• Task objective:
Check every line of the entries for the string "under" and return the ones that contain it.

"""

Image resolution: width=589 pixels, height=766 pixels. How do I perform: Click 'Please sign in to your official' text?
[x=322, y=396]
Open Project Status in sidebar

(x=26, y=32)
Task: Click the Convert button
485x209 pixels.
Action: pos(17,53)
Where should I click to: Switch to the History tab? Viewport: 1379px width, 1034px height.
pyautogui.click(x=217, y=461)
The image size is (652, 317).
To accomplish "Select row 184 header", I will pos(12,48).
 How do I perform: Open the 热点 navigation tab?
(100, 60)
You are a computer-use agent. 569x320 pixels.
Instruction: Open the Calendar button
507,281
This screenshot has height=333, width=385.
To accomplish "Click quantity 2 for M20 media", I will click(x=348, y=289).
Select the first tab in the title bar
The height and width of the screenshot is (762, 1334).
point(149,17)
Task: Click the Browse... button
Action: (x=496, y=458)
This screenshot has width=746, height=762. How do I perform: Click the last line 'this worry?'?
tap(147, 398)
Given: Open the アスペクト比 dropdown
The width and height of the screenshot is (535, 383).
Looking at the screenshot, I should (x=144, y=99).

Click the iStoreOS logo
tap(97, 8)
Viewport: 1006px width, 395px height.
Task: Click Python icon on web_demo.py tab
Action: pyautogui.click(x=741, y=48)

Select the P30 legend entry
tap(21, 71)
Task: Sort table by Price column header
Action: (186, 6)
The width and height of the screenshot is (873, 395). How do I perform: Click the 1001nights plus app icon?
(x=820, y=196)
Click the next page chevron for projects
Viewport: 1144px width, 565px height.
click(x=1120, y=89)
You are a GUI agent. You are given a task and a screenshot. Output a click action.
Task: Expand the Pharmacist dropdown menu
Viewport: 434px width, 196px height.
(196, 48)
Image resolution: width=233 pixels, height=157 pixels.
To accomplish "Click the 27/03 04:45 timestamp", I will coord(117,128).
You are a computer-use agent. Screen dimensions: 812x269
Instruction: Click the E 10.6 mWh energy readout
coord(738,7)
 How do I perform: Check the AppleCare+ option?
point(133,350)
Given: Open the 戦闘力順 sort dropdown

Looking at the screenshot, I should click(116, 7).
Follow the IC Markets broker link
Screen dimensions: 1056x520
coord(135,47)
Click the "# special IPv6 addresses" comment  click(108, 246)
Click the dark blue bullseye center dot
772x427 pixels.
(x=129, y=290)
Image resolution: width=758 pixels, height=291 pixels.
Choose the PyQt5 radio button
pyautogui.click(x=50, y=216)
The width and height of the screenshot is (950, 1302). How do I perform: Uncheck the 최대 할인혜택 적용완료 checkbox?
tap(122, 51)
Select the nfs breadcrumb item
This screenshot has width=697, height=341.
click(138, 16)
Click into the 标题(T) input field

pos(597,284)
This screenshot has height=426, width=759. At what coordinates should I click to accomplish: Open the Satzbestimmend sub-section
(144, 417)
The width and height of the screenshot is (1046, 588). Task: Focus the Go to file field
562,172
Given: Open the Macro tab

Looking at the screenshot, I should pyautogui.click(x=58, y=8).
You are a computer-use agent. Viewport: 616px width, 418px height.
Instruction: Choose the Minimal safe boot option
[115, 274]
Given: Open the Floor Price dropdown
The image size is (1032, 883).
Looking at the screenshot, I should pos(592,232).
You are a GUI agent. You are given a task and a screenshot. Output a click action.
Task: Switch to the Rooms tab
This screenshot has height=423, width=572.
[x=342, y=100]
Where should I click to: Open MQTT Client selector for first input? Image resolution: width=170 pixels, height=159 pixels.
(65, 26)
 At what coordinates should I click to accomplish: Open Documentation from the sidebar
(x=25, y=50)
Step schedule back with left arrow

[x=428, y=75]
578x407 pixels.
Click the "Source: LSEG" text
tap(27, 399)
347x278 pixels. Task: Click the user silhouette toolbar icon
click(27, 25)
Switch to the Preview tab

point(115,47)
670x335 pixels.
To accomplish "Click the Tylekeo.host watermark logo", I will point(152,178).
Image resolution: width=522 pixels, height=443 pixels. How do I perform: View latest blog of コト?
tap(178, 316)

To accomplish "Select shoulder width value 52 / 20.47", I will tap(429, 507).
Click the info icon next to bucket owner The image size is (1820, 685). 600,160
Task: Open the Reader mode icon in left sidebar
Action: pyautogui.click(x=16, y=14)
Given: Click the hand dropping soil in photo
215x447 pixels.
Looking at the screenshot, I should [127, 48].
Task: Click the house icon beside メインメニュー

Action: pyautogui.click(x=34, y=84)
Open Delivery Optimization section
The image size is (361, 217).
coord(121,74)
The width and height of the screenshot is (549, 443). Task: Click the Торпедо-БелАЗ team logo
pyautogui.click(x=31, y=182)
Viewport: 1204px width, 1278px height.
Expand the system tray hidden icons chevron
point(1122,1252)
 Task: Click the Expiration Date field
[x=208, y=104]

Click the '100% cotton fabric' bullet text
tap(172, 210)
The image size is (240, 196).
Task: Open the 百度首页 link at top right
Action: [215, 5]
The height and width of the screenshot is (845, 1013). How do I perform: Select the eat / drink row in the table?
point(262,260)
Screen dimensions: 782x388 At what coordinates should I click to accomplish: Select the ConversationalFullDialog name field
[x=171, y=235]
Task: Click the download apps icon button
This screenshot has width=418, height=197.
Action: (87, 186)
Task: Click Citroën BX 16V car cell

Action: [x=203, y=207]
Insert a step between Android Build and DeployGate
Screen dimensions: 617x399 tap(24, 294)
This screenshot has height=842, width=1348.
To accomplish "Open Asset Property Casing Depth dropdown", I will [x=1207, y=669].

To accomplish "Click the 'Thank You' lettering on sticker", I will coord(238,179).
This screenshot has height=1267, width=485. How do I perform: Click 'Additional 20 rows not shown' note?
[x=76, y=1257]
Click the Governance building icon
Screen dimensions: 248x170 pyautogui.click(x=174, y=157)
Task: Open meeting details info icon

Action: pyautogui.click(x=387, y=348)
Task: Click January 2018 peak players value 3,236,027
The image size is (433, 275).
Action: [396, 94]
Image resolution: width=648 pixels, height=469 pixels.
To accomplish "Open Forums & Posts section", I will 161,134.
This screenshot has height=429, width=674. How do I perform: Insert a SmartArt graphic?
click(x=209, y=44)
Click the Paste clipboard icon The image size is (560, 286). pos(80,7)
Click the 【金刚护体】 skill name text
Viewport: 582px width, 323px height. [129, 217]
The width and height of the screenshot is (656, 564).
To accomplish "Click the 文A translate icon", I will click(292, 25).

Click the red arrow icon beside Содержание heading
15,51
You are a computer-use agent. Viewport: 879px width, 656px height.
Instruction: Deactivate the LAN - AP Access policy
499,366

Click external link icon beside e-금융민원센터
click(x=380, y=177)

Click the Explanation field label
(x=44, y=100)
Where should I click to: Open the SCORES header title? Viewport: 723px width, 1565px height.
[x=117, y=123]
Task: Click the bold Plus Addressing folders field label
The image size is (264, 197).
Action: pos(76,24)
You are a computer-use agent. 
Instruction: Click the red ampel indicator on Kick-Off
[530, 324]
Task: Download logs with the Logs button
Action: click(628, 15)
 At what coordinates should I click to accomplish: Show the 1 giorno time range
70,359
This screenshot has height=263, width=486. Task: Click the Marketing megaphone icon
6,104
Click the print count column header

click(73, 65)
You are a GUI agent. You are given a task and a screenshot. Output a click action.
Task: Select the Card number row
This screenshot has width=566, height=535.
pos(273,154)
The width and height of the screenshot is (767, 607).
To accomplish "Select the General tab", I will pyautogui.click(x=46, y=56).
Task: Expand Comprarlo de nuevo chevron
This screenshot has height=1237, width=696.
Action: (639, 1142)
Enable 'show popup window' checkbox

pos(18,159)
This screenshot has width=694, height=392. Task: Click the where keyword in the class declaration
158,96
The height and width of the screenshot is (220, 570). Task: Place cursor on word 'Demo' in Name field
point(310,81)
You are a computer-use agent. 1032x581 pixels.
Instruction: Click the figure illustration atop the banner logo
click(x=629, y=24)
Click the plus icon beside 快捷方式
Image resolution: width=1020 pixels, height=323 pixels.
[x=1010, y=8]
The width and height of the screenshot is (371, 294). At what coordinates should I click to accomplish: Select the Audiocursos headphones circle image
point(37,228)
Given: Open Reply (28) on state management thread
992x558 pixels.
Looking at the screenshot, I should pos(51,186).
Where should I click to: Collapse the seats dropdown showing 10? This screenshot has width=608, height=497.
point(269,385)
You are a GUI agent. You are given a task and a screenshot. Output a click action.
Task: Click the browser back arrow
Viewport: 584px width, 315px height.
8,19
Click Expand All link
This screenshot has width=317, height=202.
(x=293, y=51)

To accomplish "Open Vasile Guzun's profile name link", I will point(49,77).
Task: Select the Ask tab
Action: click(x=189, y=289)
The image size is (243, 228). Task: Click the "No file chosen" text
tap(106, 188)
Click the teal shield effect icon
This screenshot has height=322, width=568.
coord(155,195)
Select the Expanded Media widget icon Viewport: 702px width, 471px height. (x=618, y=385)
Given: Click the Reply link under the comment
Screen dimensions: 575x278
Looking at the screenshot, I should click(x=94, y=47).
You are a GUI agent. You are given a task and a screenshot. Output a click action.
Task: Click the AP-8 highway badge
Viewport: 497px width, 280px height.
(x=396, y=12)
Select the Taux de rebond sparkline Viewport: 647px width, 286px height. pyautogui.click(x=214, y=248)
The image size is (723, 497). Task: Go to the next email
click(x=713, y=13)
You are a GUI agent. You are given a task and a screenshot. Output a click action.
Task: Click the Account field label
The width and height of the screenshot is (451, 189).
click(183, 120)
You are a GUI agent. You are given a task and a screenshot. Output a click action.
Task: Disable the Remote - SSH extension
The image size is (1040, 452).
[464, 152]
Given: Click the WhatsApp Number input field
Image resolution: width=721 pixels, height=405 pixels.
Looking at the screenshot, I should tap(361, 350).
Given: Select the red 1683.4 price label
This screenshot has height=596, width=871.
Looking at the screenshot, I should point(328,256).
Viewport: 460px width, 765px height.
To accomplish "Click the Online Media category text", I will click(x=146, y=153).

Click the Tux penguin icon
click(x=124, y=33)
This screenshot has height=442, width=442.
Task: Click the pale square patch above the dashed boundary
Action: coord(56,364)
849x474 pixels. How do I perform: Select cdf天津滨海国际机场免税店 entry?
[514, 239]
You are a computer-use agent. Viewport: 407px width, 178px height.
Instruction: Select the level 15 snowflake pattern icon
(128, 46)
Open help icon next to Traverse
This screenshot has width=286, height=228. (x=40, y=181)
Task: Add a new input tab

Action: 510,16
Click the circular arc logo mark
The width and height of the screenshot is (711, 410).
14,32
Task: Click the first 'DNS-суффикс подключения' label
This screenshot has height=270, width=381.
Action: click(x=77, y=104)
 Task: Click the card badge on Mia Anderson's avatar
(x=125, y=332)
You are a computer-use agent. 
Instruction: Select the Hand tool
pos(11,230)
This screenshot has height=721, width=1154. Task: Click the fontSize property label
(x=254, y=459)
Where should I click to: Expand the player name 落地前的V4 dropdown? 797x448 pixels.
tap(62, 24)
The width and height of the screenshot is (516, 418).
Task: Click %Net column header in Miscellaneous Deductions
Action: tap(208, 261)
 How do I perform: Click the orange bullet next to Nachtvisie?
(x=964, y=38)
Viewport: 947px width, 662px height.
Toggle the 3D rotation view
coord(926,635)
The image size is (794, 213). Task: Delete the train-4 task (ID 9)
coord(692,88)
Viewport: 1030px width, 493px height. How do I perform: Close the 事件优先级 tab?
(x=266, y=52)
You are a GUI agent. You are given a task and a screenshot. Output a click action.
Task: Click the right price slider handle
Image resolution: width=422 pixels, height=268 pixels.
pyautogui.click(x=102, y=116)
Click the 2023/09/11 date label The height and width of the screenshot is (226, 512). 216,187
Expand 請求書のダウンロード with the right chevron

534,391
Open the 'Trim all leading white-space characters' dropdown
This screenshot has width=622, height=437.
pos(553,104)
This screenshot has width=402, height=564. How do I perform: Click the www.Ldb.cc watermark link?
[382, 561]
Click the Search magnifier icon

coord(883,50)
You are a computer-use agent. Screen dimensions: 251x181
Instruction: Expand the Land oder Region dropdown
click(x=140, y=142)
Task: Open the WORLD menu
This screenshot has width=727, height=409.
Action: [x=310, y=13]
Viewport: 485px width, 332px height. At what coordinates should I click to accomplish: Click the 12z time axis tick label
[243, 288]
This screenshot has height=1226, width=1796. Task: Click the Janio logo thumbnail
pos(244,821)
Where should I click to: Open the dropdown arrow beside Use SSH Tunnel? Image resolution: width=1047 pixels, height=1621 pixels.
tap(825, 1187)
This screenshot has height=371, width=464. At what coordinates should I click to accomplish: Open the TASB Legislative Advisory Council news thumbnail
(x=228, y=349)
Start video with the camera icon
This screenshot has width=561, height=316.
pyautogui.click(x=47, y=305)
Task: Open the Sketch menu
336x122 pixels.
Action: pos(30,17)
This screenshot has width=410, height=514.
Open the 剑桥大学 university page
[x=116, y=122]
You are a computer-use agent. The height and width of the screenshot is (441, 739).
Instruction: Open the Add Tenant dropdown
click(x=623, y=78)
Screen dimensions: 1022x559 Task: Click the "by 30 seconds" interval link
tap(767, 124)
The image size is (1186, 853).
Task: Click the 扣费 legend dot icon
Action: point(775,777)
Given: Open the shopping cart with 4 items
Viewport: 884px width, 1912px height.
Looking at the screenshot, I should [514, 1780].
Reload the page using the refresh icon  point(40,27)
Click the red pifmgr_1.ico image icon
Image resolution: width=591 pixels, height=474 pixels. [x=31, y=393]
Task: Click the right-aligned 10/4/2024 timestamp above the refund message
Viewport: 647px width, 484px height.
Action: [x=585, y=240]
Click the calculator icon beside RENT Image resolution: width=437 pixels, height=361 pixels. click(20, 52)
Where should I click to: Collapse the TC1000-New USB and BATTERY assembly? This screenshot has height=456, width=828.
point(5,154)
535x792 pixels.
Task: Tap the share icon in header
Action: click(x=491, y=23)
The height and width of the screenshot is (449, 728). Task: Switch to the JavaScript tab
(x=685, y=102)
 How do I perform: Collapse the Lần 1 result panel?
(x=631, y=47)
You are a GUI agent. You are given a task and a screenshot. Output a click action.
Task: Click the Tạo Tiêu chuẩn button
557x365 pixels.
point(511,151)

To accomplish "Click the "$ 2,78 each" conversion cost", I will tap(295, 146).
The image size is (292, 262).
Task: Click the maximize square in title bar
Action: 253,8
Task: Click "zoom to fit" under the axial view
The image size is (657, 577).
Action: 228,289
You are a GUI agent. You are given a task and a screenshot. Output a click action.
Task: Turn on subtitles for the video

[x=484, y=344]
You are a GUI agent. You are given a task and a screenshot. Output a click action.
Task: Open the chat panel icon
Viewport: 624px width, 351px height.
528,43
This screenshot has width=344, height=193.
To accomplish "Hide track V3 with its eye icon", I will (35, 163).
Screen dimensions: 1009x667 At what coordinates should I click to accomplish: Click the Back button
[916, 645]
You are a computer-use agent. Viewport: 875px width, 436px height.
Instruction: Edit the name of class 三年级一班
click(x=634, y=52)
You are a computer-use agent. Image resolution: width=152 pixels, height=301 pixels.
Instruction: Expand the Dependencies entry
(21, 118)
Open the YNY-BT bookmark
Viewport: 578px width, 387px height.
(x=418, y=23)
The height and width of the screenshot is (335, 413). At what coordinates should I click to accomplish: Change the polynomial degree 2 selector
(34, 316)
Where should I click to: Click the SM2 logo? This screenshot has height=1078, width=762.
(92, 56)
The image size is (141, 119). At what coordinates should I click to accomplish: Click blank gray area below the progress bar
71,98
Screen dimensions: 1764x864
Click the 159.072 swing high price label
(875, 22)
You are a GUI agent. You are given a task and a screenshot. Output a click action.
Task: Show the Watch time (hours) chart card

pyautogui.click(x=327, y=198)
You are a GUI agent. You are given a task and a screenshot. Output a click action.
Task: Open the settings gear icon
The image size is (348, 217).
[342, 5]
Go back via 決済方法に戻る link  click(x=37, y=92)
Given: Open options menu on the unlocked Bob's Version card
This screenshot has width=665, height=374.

"""

• Answer area:
Given: Click the Reply link under the comment
Task: Click "zoom to fit" under the axial view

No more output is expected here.